Wall Street argues that its greed for money is a "counteracting" interest against other more evil passions such as racism and sexism. Because investment banks are so greedy, so singularly focused on money, they become money meritocracies: whoever makes them money will be rewarded regardless of background or identity. Of course, instead of understanding desire for money as itself a constructed "passion," most Wall Streeters see it as a naturalized state. Similarly, the Wall Street mantra that "money does not discriminate" resonates powerfully with the assumption of neoliberal economic theory that racism and other prejudices form "an impediment to efficient market transactions and [are] therefore likely to be overriden in the long run by the exigency to generate profit" [...]

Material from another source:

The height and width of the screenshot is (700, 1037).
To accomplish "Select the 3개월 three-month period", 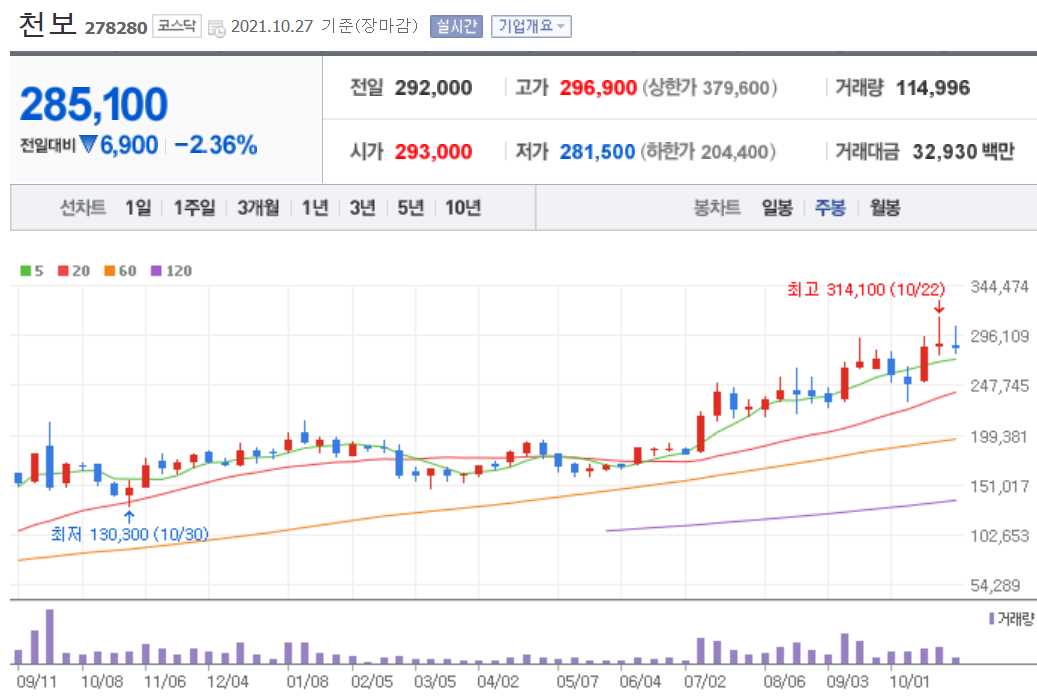I will coord(260,208).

Using money meritocracy as a dominant discourse of exceptionalism, investment banks differentiate themselves from corporate America, which they imagine to be caught up in the traditional "ol' boys' network." Unlike the bureaucratic, out-of-touch managers of most corporations, Wall Street bankers are a modern, renegade breed whose singular focus on money makes possible color-blind innocence and objectivity. [...] investment bankers did not have to be aristocrats, but could be "geeky quant-jocks" or amazing "chess players off the street". [...]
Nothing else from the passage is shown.